The Salvadoran deaths squads—commanded by Major Roberto D'Aubuisson, who proclaimed himself “The Fuhrer of El Salvador”—didn’t even spare religious figures. The most noted victim was Archbishop Oscar Romero. Romero was assassinated while presiding a memorial Mass in the Carmelite Chapel of the Hospital de la Divina Providencia on March 24, 1980.
He had issued an appeal to soldiers carrying out assassinations to disobey their orders. “In the name of God, in the name of this suffering people whose cries rise to Heaven more loudly each day, I implore you, I beg you, I order you in the name of God: Stop the repression!” In 2001, Abrams said that Washington’s policy in El Salvador had been a “fabulous achievement.”
In Nicaragua, Abrams worked closely with Contra rebels who were trying to overthrow the Government. In 1982, Congress shut down funding for the Contras through what was known as the Boland Amendment. Behind the scenes, Abrams worked closely with Colonel Oliver North secretly seeking contributions to assist the Contra rebels.
In 1986, to obtain additional funds for the Contras, Abrams met with Brunei’s defense minister General Ibnu Basit bin Apong in London, to solicit a $10 million contribution from the Sultan of Brunei. Because of a clerical error in Oliver North’s office, the money was sent to the wrong Swiss bank account, and the Contras never received the funds. As an intelligence operation it was a total failure; the blunder, however, made someone extremely happy.

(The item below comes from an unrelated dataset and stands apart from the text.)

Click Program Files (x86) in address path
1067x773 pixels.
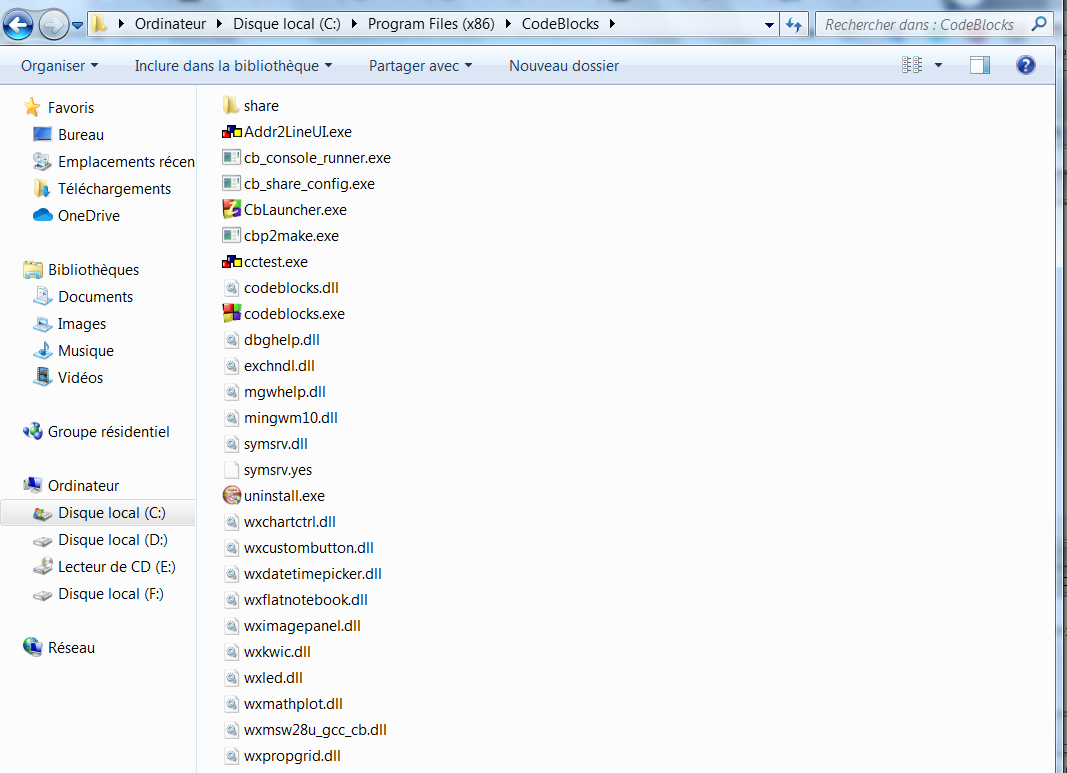(434, 24)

In 1991, Abrams admitted in his Congressional testimony that he knew more about the case than he had acknowledged, and reached a plea agreement in which he pleaded guilty to two misdemeanor counts of withholding information from Congress. Abrams was sentenced to a $50 fine, probation for two years, and 100 hours of community service. He was later pardoned by President George H. W. Bush in December 1992.
Abrams also left traces of his nefarious political involvement in Venezuela. Hugo Chávez, the democratically elected president of Venezuela, carried out a series of reforms that infuriated Washington. The U.K. Observer reported that Abrams had advance knowledge of these reforms and had approved the military coup that removed Chávez from power for 47 hours.
Abrams was also one of the intellectual architects of the 2003 U.S.-led invasion and occupation of Iraq. In 1998, he co-authored a letter to President Bill Clinton urging regime change in Iraq. It is now widely accepted that the invasion of Iraq was a failure. It didn’t produce any substantial economic development, improve the country’s judicial institutions, or create a better standard of living for the Iraqis.
Abrams’ track record on human rights is the antithesis of public diplomacy. Nominating him for a diplomacy post is wrong. It means that a man who has shown a tremendous disregard for human rights, democracy, and the rule of law can still be rewarded and celebrated.